The ARPAnet, a DARPA.mil Creation
Advanced Research Projects Agency’s Network
Recall that the ARPAnet (progenitor of the Internet) was funded and implemented so that U.S. war fighters could employ encrypted intranets and low-bandwidth communications (using TCP/IP) to better defend against a nuclear armed Soviet Union. It enabled decisive decision making by offering commanders near real-time information exchange and “command & control” (C2) systems. Due to it’s generalizable nature, the applications of this technology were endless.

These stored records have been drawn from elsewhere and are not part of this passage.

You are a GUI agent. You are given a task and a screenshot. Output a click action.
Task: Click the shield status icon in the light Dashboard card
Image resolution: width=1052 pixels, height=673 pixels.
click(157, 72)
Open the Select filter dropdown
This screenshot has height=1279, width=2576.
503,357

Once trained and equipped, soldiers could quickly relay messages, maps, images, unit reports, orders of battle, and plan operations spanning many locations at once. Having interoperable “high-level” protocols meant that the kind of I/O link or a link’s security integrity was no longer critical because security and data packaging occurs in the layers above TCP. In other words, these open and pluggable protocols meant that unsecured lines of communication could now be used to transport sensitive information.
“The goal was to exploit new computer technologies to meet the needs of military command and control against nuclear threats, achieve survivable control of US nuclear forces, and improve military tactical and management decision making.”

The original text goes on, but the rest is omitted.